El diputado también habló sobre la salida de Rubén Rocha Moya de la gubernatura y señaló que el exmandatario habría sido obligado a solicitar nuevamente licencia después de su intento de reincorporarse al cargo. Además, cuestionó la llegada de Graciela Domínguez Nava como gobernadora interina, a quien calificó como ‘Rochista’. Ramírez sostuvo que este tipo de prácticas reflejan problemas de autoritarismo que, afirmó, también pueden observarse en otras entidades del país, como Oaxaca y Michoacán.
«Lo obligaron a volver a solicitar licencia (Rubén Rocha Moya), y sin embargo, tuvieron que admitir que nombraran una gobernadora ‘Rochista’, no intermedia. Pero bueno, eso pasa en otros sitios de la República, ese tipo de autoritarismo, por ejemplo el estado de Oaxaca, un autoritarismo muy similar al que vive el estado de Michoacán, es contra lo que se debe luchar desde la política local», afirmó.

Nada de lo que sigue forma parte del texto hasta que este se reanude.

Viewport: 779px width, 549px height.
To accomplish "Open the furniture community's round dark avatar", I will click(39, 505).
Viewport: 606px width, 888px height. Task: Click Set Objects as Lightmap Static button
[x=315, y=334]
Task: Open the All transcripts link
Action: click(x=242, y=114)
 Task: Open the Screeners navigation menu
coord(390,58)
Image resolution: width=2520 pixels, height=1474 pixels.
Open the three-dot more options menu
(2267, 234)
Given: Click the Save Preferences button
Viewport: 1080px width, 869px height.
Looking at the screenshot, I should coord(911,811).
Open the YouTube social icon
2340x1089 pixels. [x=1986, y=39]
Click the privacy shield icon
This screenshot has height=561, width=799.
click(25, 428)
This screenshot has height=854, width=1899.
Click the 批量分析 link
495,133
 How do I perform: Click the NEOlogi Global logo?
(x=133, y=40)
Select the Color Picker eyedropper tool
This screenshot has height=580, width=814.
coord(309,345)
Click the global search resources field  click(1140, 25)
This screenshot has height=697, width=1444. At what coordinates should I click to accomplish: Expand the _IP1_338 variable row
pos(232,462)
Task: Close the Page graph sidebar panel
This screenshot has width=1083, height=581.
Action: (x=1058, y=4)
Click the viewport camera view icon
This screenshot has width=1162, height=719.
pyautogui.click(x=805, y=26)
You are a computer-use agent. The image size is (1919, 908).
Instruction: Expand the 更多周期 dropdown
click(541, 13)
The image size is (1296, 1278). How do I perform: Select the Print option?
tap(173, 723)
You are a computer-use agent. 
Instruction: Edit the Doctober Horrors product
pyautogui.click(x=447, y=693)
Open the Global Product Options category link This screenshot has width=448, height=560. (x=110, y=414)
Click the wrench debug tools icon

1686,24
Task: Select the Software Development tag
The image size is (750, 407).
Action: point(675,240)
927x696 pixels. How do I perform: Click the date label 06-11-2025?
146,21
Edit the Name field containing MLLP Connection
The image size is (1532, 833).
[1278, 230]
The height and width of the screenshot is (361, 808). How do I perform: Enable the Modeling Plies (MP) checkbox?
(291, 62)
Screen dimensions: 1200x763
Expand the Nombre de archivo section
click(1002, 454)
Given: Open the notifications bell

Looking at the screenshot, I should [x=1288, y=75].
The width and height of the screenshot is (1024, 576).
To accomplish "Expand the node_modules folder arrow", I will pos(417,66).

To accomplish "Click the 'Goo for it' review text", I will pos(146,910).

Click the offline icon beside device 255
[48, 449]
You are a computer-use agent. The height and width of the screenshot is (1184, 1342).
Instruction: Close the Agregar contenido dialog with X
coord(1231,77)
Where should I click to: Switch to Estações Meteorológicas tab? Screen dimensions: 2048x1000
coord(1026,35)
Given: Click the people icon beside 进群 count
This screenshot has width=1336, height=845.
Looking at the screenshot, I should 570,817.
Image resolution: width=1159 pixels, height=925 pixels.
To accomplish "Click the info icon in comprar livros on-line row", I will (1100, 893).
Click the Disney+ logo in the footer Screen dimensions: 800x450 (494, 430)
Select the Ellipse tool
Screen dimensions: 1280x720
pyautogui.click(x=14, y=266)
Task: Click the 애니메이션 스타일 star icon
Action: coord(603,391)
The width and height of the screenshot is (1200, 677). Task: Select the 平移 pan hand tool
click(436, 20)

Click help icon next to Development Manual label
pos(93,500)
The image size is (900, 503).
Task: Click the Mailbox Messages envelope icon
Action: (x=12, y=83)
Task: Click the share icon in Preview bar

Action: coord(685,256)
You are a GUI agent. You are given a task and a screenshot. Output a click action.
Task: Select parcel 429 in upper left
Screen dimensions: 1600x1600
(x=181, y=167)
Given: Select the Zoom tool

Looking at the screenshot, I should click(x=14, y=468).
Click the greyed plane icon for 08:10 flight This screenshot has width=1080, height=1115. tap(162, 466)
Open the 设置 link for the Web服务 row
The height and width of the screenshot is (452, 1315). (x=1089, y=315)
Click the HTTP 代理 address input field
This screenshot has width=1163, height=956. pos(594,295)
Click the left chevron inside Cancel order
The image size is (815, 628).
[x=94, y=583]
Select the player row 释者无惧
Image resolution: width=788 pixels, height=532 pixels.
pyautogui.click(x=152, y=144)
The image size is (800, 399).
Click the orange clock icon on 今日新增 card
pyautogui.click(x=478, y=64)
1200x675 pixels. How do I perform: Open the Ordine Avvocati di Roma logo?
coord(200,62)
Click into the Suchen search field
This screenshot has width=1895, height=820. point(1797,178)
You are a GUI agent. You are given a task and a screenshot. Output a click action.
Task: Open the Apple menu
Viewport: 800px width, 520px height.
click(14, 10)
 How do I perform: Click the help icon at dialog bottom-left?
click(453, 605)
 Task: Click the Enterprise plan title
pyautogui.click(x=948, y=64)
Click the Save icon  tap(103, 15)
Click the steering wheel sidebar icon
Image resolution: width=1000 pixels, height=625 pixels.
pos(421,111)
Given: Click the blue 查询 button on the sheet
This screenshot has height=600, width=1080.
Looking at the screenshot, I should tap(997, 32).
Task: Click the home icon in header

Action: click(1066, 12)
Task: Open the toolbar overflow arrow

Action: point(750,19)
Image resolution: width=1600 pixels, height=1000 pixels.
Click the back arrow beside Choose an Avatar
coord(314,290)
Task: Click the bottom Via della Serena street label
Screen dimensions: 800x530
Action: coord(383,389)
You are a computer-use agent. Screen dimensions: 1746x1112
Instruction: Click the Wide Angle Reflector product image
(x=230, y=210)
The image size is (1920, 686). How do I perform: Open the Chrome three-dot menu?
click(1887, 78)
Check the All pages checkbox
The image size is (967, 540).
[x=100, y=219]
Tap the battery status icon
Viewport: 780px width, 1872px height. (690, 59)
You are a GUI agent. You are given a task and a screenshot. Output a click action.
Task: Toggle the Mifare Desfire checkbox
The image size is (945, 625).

El legislador señaló que la discusión política nacional no debe limitarse a temas como la libertad de expresión o las reformas legislativas, pues consideró que existen problemas más profundos relacionados con la forma en que se ejerce el poder en los estados.
Sobre los señalamientos relacionados a grupos criminales, Ramírez Reyes sostuvo que el problema no se limita al narcotráfico, sino que incluye un conjunto de economías ilegales, entre ellas la extorsión y financiamiento de campañas electorales.
“Ese control territorial de los gobiernos que muchas veces lo que les permite es dar licencia a la extorsión, el financiamiento de campañas electorales, todo ese sistema de economía terminal y asociado al gobierno es lo que ha descompuesto buena parte de la vida pública del país”, concluyó.